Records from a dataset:
────────────────────────────────────────

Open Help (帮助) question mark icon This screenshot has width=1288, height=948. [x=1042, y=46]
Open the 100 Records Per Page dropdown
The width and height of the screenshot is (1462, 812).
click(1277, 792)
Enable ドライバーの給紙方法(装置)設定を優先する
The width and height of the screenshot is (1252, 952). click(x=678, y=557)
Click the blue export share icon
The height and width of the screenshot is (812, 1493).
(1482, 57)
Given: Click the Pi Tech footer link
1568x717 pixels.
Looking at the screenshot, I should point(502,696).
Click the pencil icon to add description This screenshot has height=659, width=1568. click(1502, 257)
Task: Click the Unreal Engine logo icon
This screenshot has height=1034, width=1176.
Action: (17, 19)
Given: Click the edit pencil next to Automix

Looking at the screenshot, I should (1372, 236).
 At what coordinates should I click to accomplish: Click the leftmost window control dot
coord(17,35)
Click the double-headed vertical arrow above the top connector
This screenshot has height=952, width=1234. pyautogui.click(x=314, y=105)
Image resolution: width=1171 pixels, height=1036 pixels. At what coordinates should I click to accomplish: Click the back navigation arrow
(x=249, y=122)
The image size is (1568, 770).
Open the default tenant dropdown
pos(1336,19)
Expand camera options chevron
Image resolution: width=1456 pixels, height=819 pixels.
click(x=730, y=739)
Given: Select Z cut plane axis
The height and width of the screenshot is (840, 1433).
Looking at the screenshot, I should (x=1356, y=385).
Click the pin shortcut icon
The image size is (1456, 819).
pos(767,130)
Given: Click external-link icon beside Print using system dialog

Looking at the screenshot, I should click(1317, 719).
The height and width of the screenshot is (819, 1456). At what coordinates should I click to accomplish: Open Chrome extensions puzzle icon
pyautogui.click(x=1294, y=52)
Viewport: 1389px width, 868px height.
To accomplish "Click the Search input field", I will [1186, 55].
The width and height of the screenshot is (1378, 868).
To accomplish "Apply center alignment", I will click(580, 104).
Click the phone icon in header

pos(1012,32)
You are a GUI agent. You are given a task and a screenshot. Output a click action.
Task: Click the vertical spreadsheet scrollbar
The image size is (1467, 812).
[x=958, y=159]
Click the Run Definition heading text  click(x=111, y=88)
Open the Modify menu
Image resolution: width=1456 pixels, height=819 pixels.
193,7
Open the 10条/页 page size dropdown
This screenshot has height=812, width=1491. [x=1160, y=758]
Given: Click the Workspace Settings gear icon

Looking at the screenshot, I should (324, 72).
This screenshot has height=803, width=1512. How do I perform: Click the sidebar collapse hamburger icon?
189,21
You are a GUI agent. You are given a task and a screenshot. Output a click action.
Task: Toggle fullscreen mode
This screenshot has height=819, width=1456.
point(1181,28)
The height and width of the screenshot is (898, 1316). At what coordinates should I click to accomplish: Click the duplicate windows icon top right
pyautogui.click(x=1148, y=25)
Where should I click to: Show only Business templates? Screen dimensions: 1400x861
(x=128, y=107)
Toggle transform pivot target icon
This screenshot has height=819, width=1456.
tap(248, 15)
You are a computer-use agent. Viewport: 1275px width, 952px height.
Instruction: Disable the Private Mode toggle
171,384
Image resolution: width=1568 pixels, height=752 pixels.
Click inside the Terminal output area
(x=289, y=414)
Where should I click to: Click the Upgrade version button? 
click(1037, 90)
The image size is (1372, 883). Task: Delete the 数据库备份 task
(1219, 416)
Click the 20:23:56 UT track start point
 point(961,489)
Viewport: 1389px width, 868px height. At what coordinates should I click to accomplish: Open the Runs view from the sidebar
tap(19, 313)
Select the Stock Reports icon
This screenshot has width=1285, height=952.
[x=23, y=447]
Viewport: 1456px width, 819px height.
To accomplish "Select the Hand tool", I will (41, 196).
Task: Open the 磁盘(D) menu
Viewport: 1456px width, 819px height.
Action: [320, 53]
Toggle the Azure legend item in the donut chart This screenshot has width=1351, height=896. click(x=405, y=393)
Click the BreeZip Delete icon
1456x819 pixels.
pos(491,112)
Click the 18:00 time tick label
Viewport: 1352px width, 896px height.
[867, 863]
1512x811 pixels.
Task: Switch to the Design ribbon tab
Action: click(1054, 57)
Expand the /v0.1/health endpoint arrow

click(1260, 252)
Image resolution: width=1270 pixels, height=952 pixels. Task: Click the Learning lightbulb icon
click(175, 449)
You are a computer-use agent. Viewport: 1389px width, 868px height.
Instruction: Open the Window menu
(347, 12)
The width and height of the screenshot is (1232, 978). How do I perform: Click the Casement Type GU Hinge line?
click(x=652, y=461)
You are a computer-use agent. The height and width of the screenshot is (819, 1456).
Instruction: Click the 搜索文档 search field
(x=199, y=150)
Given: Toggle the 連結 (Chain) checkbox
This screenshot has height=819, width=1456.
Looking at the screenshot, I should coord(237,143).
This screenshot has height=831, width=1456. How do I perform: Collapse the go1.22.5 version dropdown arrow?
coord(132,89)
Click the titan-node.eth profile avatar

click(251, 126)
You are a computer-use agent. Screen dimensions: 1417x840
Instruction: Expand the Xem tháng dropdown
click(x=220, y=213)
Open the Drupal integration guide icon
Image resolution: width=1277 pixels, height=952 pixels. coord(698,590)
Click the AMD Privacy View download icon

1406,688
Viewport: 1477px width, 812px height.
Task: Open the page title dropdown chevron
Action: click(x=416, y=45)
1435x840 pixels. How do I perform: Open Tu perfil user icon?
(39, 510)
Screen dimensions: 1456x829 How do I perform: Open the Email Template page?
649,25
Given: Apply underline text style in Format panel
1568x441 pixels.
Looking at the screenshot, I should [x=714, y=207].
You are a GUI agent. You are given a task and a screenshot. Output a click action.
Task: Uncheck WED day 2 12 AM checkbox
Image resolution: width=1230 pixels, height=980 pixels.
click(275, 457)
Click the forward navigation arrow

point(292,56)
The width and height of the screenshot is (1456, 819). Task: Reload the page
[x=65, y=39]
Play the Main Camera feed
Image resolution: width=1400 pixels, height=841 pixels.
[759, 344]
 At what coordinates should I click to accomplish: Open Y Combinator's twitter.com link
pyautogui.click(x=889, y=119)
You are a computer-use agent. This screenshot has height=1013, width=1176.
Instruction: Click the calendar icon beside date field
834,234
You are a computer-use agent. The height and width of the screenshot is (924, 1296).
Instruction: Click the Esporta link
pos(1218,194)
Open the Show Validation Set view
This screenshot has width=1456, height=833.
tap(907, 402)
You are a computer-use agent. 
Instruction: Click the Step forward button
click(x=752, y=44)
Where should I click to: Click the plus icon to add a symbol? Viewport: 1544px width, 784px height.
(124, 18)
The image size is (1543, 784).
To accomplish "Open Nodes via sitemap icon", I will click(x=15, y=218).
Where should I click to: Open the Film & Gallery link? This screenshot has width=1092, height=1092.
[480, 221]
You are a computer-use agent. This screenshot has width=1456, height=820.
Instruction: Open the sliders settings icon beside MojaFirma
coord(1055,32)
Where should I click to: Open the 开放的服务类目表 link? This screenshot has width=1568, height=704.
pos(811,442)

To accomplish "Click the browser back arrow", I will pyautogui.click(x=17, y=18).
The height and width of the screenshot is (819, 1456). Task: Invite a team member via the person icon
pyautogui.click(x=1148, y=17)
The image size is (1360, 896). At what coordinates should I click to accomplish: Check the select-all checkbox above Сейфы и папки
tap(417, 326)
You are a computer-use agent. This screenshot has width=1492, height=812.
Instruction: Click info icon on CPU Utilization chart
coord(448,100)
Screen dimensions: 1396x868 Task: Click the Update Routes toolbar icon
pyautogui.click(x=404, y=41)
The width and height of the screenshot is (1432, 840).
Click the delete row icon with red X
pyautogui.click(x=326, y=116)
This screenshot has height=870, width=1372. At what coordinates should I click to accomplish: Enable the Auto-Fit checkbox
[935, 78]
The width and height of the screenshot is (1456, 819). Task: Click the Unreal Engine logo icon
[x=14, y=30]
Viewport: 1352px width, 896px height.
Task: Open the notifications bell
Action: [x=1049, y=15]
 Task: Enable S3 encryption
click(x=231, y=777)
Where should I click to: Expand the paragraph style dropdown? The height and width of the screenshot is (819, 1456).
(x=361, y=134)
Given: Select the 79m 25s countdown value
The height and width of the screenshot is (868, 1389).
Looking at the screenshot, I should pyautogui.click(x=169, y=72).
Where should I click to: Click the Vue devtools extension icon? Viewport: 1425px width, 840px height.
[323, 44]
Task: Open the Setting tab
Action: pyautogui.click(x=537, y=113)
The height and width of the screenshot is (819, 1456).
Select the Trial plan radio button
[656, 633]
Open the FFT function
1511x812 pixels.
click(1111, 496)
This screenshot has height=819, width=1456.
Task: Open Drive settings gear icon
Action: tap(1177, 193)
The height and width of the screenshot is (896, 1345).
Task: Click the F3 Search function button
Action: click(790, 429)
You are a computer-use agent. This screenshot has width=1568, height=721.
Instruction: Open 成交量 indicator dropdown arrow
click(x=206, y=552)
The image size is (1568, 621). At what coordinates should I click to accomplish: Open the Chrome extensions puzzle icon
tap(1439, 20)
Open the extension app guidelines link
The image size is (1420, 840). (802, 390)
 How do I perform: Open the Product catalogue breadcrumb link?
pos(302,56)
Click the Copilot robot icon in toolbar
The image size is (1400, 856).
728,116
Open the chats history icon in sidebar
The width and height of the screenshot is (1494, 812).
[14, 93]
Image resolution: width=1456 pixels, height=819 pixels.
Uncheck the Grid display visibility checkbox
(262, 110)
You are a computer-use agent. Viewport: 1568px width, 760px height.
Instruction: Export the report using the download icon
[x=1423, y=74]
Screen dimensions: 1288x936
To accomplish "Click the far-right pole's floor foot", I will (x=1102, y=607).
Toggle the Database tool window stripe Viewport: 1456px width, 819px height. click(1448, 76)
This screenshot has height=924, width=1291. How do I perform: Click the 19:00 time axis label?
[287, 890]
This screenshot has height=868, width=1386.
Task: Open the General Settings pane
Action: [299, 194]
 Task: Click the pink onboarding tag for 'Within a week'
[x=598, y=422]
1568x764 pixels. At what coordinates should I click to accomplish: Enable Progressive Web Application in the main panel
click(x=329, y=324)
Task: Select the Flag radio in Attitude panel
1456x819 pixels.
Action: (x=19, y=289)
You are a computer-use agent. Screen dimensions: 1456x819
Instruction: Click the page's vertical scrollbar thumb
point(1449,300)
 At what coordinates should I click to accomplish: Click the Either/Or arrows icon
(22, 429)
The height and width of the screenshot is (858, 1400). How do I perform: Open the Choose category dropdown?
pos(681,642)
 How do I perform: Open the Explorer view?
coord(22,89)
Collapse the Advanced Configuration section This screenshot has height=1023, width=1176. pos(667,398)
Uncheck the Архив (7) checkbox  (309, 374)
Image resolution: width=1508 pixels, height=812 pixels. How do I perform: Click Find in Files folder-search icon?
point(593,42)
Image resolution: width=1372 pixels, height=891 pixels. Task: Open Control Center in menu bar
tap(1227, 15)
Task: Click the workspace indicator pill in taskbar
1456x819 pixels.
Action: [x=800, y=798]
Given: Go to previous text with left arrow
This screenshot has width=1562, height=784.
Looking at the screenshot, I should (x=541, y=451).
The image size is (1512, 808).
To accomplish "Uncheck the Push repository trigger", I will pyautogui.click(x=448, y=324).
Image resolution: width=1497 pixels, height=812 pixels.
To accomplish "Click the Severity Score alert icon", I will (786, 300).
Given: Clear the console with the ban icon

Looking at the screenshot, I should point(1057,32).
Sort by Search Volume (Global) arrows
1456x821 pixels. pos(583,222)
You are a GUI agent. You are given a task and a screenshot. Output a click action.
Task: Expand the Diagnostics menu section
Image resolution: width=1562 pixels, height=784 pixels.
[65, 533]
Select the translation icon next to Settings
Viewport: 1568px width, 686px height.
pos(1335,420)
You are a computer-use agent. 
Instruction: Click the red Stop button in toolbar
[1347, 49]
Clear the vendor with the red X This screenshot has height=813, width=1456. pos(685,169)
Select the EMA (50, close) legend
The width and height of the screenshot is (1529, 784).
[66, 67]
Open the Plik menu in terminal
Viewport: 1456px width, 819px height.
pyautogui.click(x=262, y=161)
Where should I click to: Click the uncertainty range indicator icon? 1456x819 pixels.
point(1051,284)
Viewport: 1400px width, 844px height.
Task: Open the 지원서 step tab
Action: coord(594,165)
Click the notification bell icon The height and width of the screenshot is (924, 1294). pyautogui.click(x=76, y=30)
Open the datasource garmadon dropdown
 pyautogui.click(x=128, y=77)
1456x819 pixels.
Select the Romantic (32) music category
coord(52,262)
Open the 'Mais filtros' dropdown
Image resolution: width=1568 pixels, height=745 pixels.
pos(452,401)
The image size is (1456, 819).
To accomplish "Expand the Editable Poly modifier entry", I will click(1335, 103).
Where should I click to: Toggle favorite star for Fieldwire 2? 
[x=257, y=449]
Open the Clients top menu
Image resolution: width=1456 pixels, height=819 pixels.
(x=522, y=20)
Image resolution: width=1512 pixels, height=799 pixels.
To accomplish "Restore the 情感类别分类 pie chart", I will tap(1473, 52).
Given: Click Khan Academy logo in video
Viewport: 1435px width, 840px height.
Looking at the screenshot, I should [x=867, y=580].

────────────────────────────────────────

Beginning with the opening line above, retype the records exactly through the line with "The image size is (1568, 770).", both ends included.

Open Help (帮助) question mark icon This screenshot has width=1288, height=948. [x=1042, y=46]
Open the 100 Records Per Page dropdown
The width and height of the screenshot is (1462, 812).
click(1277, 792)
Enable ドライバーの給紙方法(装置)設定を優先する
The width and height of the screenshot is (1252, 952). click(x=678, y=557)
Click the blue export share icon
The height and width of the screenshot is (812, 1493).
(1482, 57)
Given: Click the Pi Tech footer link
1568x717 pixels.
Looking at the screenshot, I should point(502,696).
Click the pencil icon to add description This screenshot has height=659, width=1568. click(1502, 257)
Task: Click the Unreal Engine logo icon
This screenshot has height=1034, width=1176.
Action: (17, 19)
Given: Click the edit pencil next to Automix

Looking at the screenshot, I should (1372, 236).
 At what coordinates should I click to accomplish: Click the leftmost window control dot
coord(17,35)
Click the double-headed vertical arrow above the top connector
This screenshot has height=952, width=1234. pyautogui.click(x=314, y=105)
Image resolution: width=1171 pixels, height=1036 pixels. At what coordinates should I click to accomplish: Click the back navigation arrow
(x=249, y=122)
The image size is (1568, 770).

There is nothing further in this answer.